Bucarest tiene fama de ciudad fea. No seré yo quien dedique mi vida a combatir esa opinión, pero sí que me gustaría hacer algunas matizaciones. Desde luego Bucarest no tiene el encanto de Budapest, de Praga o de las grandes capitales del mundo; pero sí que tiene edificios muy bonitos -desperdigados y, en muchos casos, descuidados, eso sí-, y una historia lo suficientemente interesante como para que merezca la pena conocerla.
En sus comienzos, Bucarest era una ciudad de paso, en las rutas de oeste a este y de norte a sur. Una encrucijada en la que proliferaban las tabernas y las iglesias, fundamentalmente.

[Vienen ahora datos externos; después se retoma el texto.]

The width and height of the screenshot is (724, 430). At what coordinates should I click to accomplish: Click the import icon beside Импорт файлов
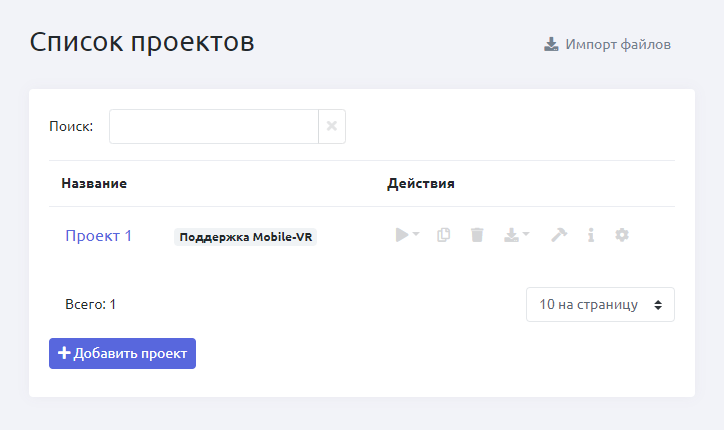pos(551,44)
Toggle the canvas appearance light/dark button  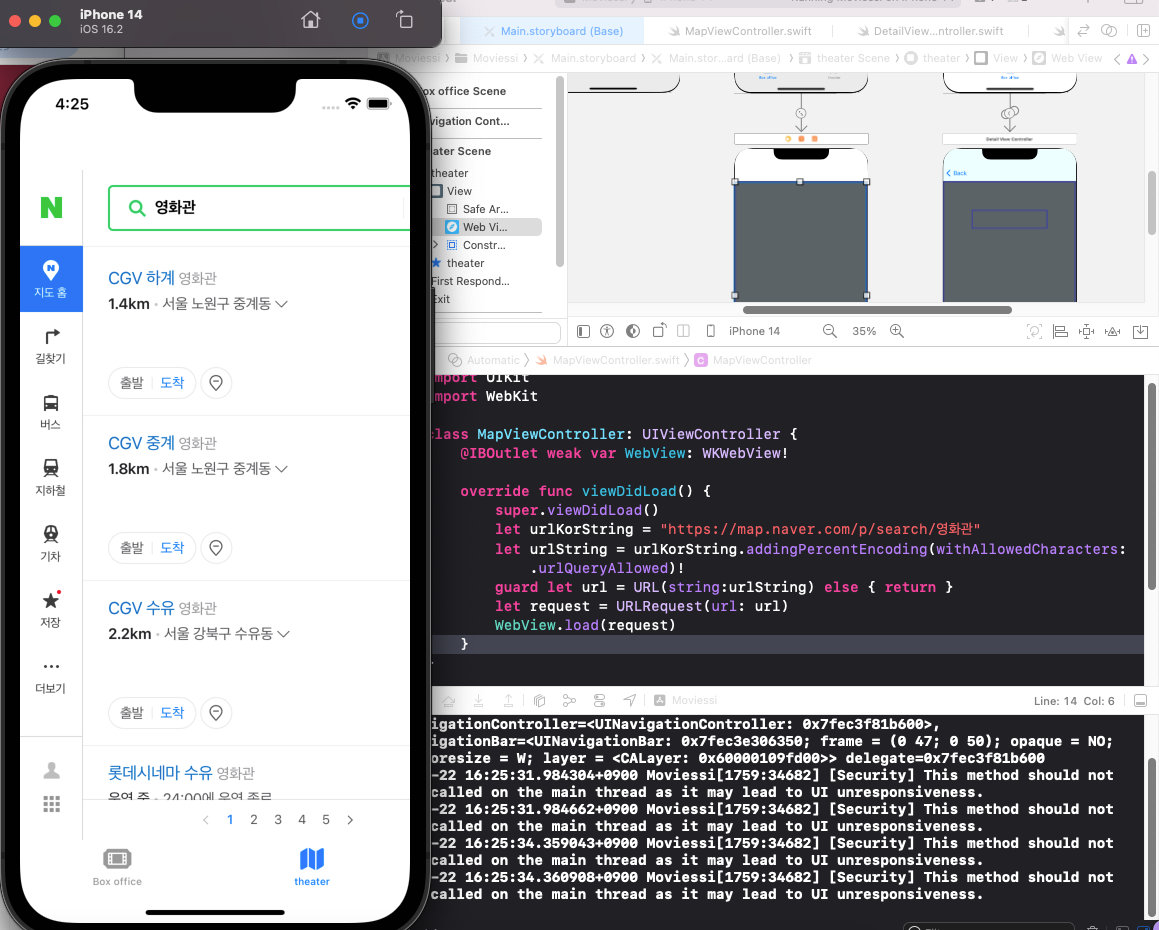[x=633, y=331]
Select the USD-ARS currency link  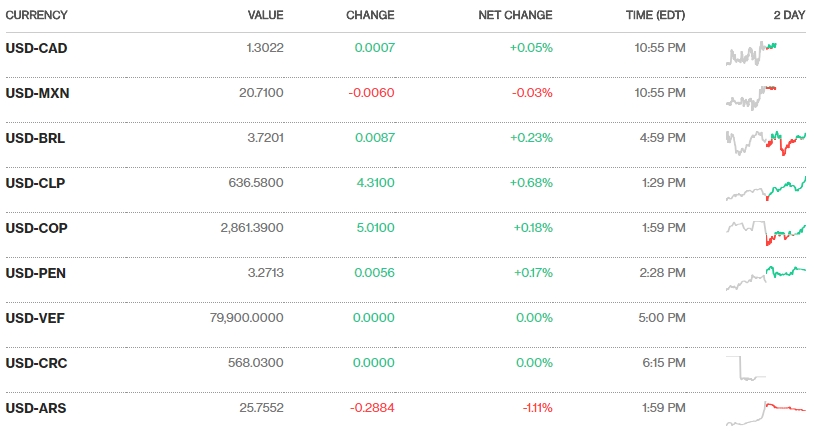(x=35, y=408)
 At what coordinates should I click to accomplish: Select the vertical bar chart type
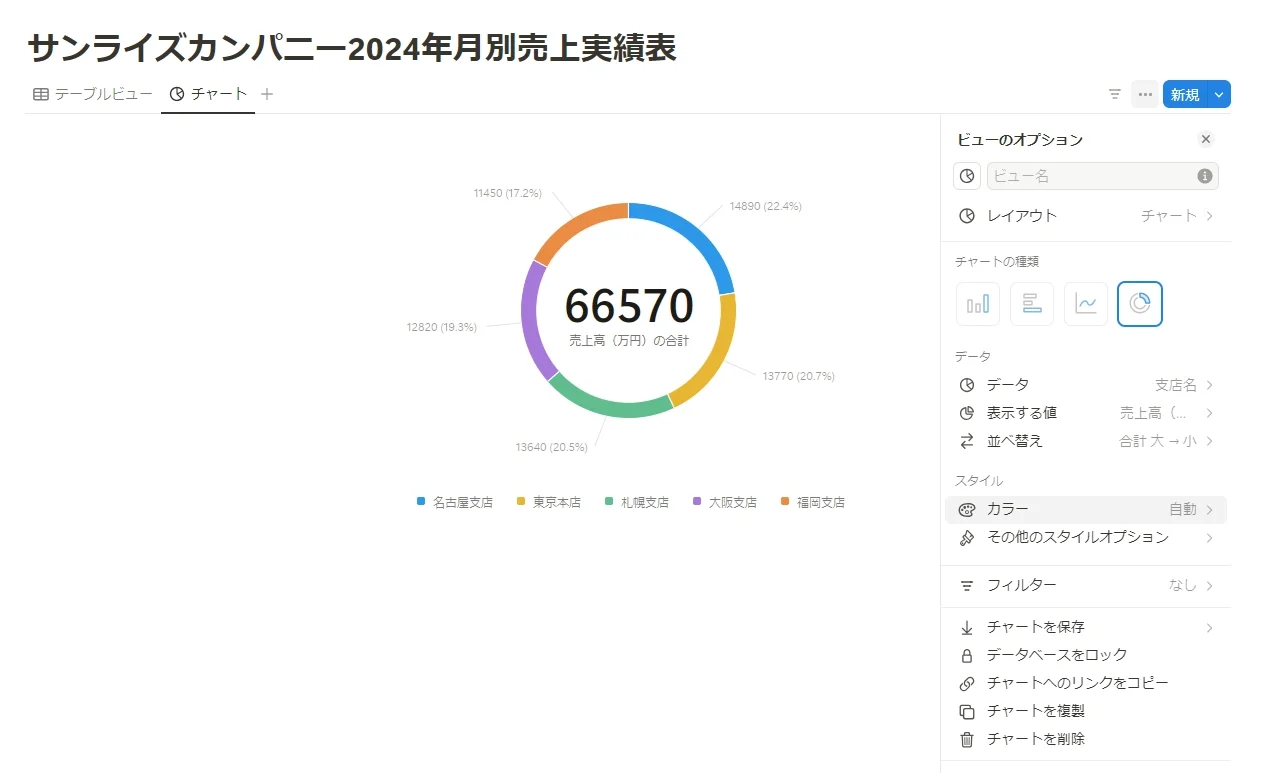tap(978, 304)
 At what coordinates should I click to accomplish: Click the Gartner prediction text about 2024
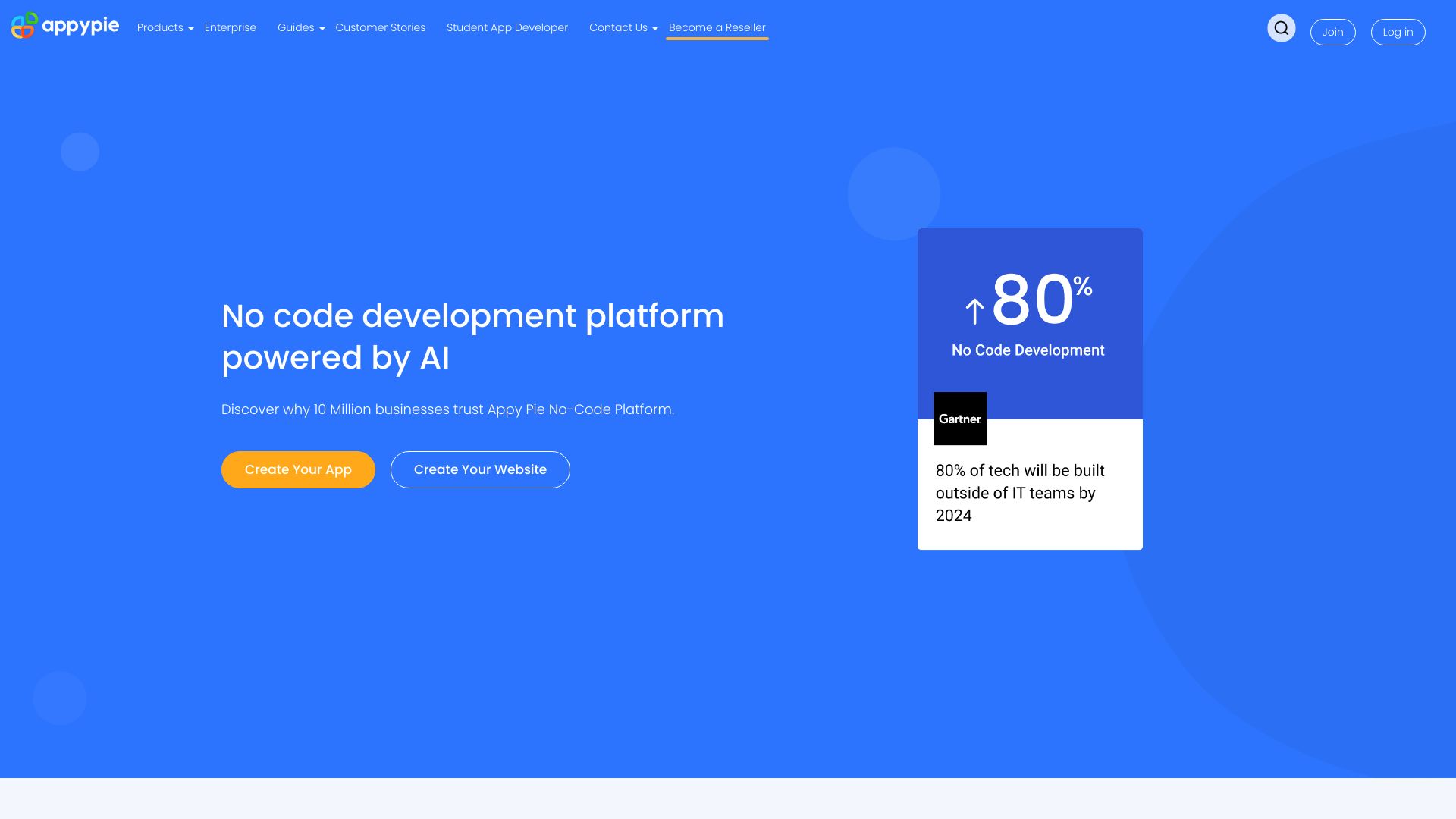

Con la proclamación de Bucarest como capital de Valaquia en el siglo XVIII, comenzó uno de sus periodos de esplendor, que se tradujo en una creciente actividad comercial, sobre todo alrededor de la calle Lipscani (el nombre viene de los comerciantes de Leipzig que se instalaron en ella). De esta parte antigua, al norte del río Dambovita, queda bastante poco: terremotos, incendios y remodelaciones urbanas -sobre todo durante la época comunista y de Ceaucescu- han provocado que muchos de sus palacetes y edificios estén abandonados, en ruinas o a punto de caerse. De las antiguas posadas solo se conserva una (Hanul lui Manuc); el palacio del voivoda o príncipe de Valaquia está en proceso de restauración; lo que sí se conservan son varias iglesias ortodoxas pequeñas, preciosas, pintadas completamente por dentro, y en ocasiones también por fuera.

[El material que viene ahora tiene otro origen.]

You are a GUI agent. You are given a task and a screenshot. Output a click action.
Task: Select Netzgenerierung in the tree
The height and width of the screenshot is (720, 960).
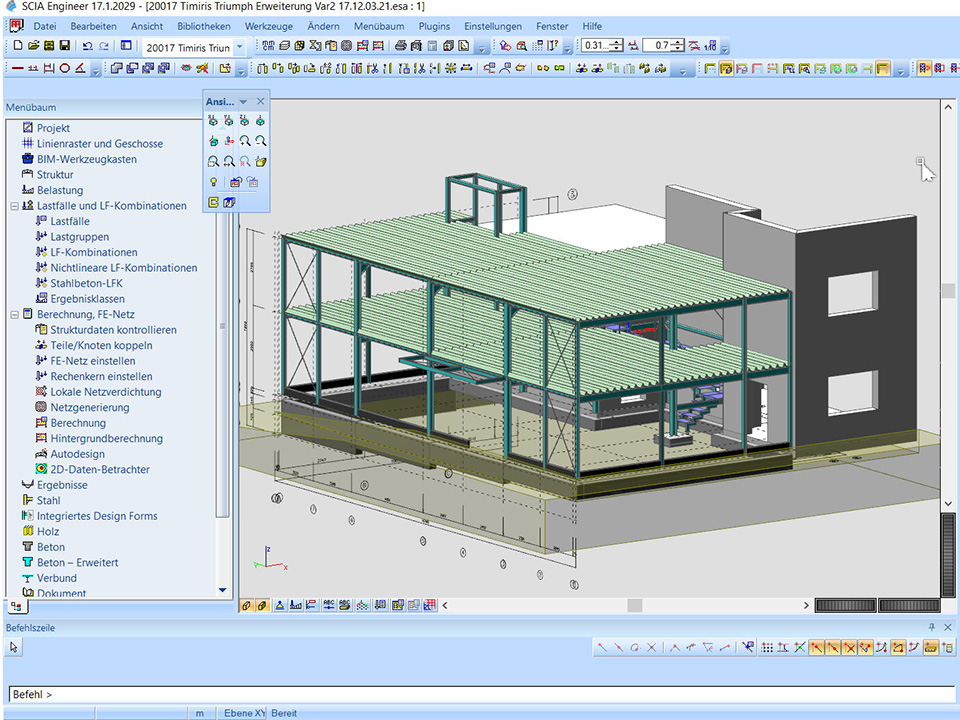click(x=90, y=407)
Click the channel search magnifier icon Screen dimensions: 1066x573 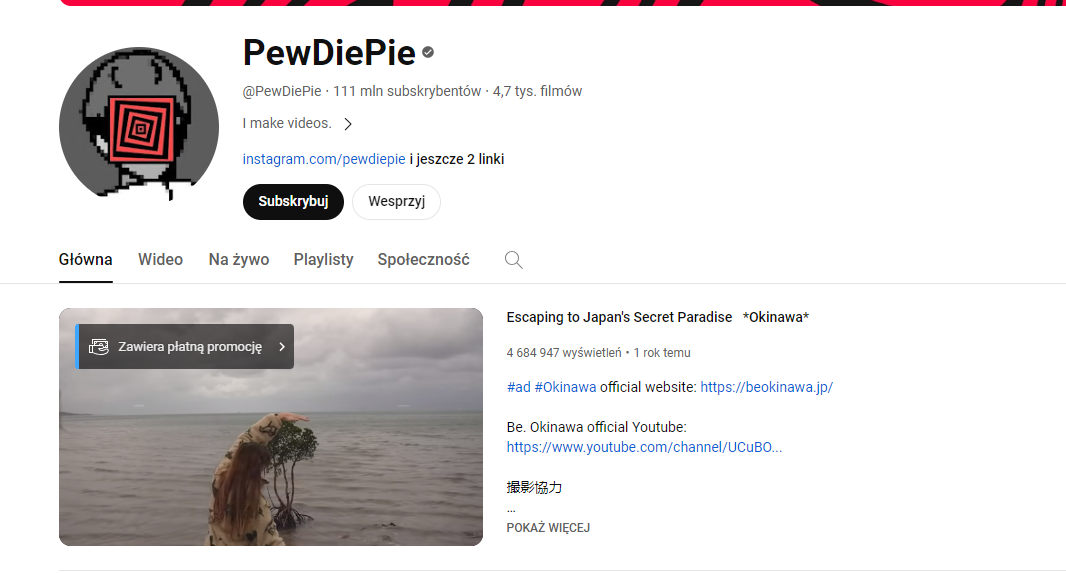[x=513, y=260]
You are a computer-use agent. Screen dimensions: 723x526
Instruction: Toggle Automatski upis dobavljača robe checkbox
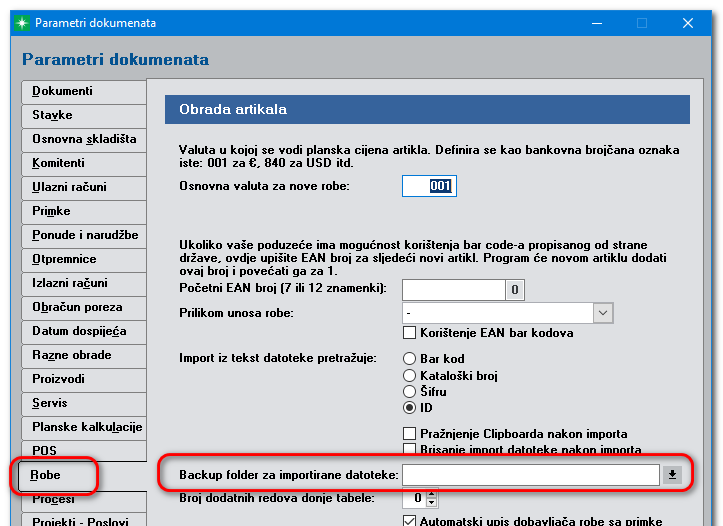click(x=409, y=520)
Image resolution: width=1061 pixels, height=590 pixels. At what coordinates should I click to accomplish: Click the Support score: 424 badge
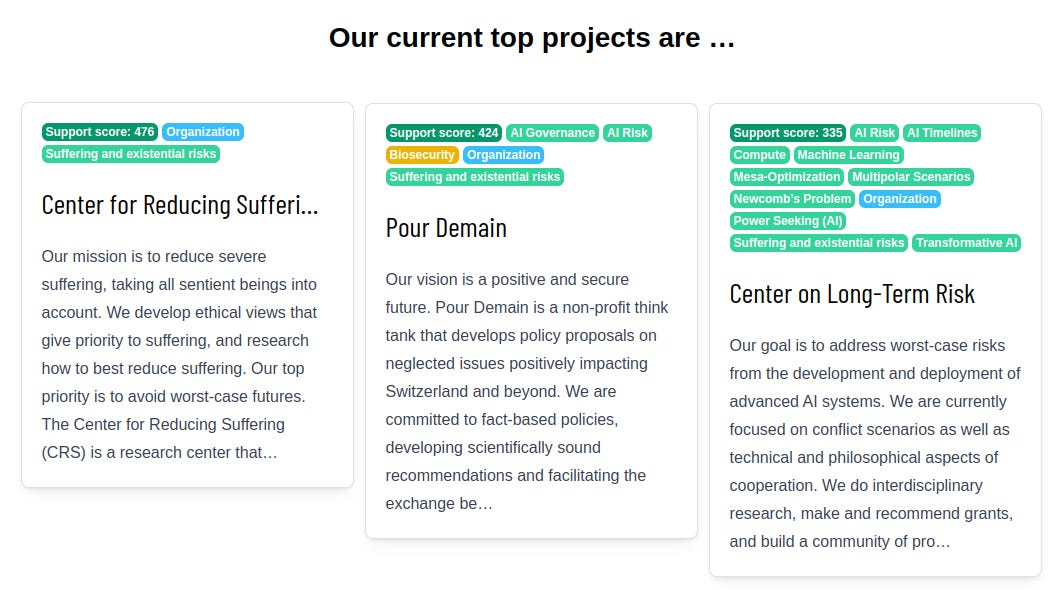click(444, 132)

El siguiente periodo de esplendor y expansión de Bucarest comenzó con la independencia de Rumanía (1877), cuando la ciudad fue declarada capital del nuevo reino independiente. Tomando como modelo a París, la ciudad se desarrolló rápidamente hacia el norte, con grandes avenidas, zonas arboladas e incluso su propio “arco de triunfo” (mucho más pequeño que el de París, claro). Esta es la época en la que a Bucarest se la conocía como “el París del este” o “el pequeño París”, y en que la cultura y la arquitectura de la ciudad se situaron, modestamente, a la altura de otras capitales centroeuropeas.

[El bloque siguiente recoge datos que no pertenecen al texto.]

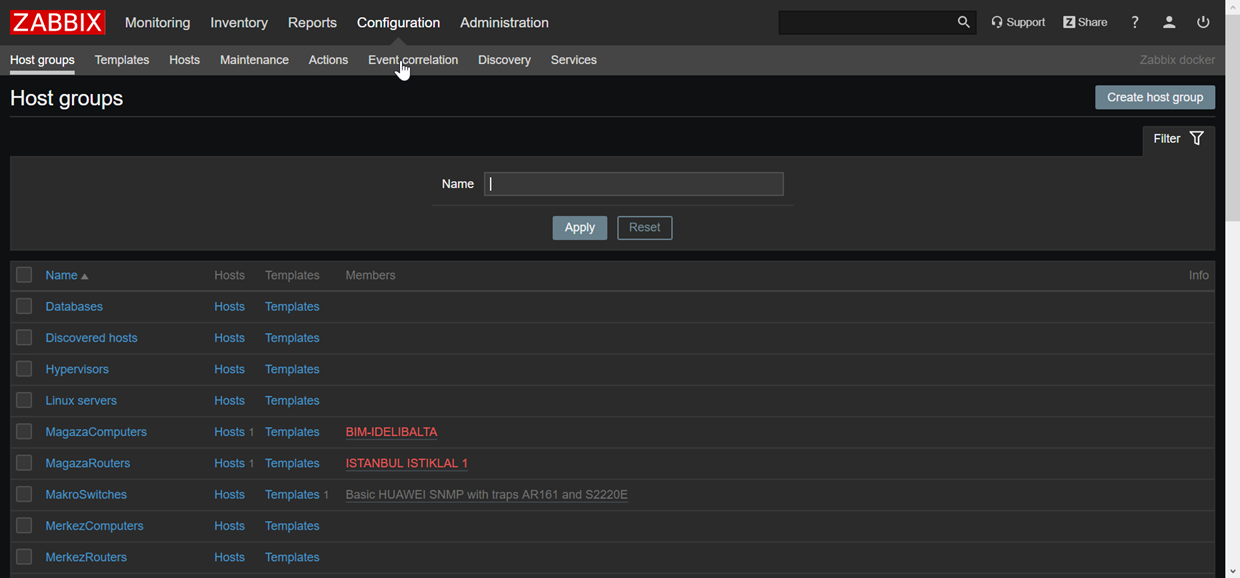Image resolution: width=1240 pixels, height=578 pixels.
Task: Click the Apply filter button
Action: tap(579, 228)
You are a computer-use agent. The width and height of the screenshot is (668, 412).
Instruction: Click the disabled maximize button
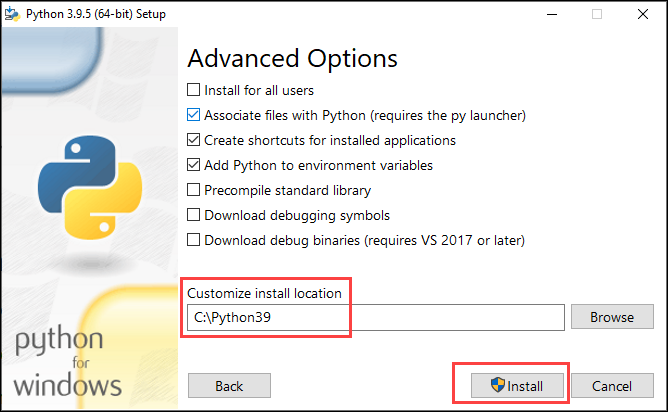[x=597, y=14]
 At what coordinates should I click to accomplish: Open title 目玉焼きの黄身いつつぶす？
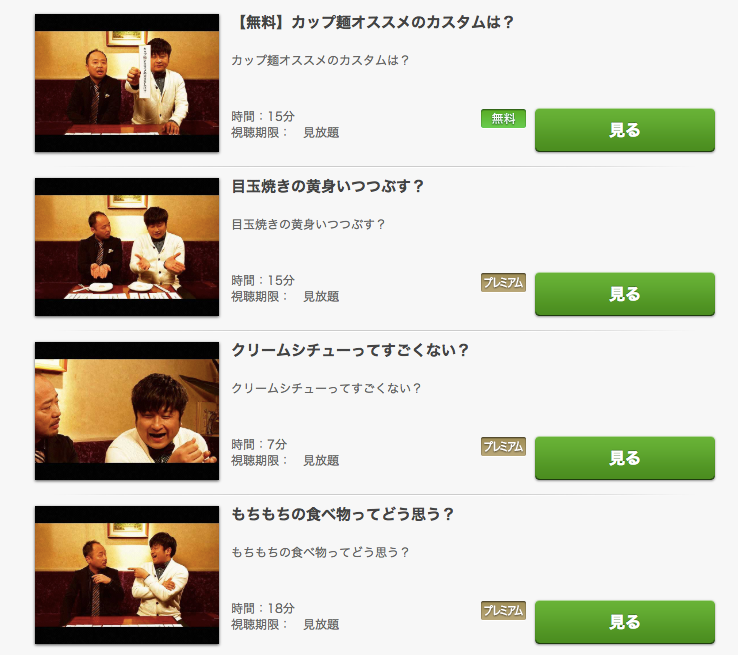328,186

Esta prosperidad y pujanza occidentalizante se rompió con la Segunda Guerra Mundial -los bombardeos en Rumanía fueron intensos-, y con la implantación del comunismo. Muchos de los edificios más elegantes de la burguesía rumana fueron abandonados, la población de la ciudad creció a marchas forzadas a causa de la creación de industria pesada, y se crearon los enormes y monótonos barrios al sur del río, llenos de bloques de pisos de cemento, todos iguales, todos grises. Durante el periodo de Ceaucescu, incendios y terremotos (el más importante, el de 1977), además de la política urbanística del régimen, destruyeron una buena parte de los edificios históricos del centro. En cambio, Ceaucescu ordenó la construcción de un edificio a la altura de su ego: el impresionante Palacio del Parlamento, el segundo edificio civil más grande del mundo, sólo superado por el Pentágono.
Después de la Revolución de 1989, Bucarest ha tenido sus luces y sus sombras: por una parte, se ha acometido un proceso de recuperación del casco histórico, que se espera que culmine en los próximos años; se han construido nuevos y modernos edificios -principalmente, bancos y hoteles- y se ha lavado la cara a algunos otros. Pero le sigue faltando, para que se convierta en una capital turística y comercial, un adecuado plan urbanístico que le dé cierta personalidad; recuperar algunos edificios magníficos hoy desaprovechados; y sobre todo hacer algo con el tráfico, que es un auténtico infierno, más por la agresividad de los conductores que por la propia cantidad de vehículos.